Background: Studies of brain functioning in alcohol-dependent adults have produced varied results but generally suggest that alcohol affects brain functioning and that relatively short durations of heavy drinking may adversely affect women. It remains unclear when in the course of alcohol dependency and at which developmental stage these brain changes emerge. Our neuropsychological studies have indicated that drinking-related neurocognitive effects occur as early as adolescence (Brown et al., 2000; Tapert & Brown, 1999). This study seeks to characterize brain regions that subserve the affected neurocognitive functions.
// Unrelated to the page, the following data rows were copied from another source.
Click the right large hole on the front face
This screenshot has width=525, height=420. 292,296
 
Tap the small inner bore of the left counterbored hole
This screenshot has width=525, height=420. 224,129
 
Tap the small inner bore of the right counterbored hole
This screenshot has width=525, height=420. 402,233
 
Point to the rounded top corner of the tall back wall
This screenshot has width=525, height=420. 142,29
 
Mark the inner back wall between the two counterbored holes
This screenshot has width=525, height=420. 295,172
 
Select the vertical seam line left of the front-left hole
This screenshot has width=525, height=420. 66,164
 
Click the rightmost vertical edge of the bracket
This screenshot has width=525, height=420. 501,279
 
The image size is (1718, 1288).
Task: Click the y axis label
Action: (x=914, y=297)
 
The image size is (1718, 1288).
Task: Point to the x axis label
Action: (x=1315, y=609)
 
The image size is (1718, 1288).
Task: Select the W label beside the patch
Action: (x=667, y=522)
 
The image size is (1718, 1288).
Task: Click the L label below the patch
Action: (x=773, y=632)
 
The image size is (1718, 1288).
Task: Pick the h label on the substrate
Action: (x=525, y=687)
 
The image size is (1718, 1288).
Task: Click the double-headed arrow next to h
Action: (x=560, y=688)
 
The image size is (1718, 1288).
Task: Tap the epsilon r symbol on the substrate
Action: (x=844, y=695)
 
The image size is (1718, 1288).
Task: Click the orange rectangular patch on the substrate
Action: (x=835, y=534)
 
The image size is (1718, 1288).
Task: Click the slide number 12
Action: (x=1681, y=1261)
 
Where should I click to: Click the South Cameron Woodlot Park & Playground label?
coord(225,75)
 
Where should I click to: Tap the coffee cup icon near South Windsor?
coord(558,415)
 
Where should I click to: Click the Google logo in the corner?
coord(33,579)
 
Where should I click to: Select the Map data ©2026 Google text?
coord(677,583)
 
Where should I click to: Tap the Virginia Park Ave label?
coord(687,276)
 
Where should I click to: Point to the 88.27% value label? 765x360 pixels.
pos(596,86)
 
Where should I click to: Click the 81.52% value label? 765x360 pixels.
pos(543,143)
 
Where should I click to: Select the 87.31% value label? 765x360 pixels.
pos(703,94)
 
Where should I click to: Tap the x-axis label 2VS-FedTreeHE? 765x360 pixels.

Methods: Alcohol-dependent young women (n= 10) were recruited from a longitudinal study of alcohol- and drug-abusing youth, all of whom met criteria for alcohol dependence. Control participants (n= 10) had no history of alcohol or drug problems and were comparable with alcohol-dependent participants on age (18–25 years), family history of alcohol use disorders, and education. After a minimum of 72 hr of abstinence, functional magnetic resonance imaging, neuropsychological, alcohol/drug involvement, and mood data were collected. Participants performed spatial working memory and vigilance tasks during functional magnetic resonance imaging acquisition to probe brain response.

Results: Alcohol-dependent women demonstrated significantly less blood oxygen level-dependent response than controls during the spatial working memory task in the right superior and inferior parietal, right middle frontal, right postcentral, and left superior frontal cortex, after controlling for the baseline vigilance response.

Conclusions: Working memory produces a larger neuronal response in some cortical regions than vigilance. Alcohol-dependent women showed less differential response to working memory than controls in frontal and parietal regions, especially in the right hemisphere. Heavy, chronic drinking appears to produce adverse neural effects that are detectable by functional magnetic resonance imaging.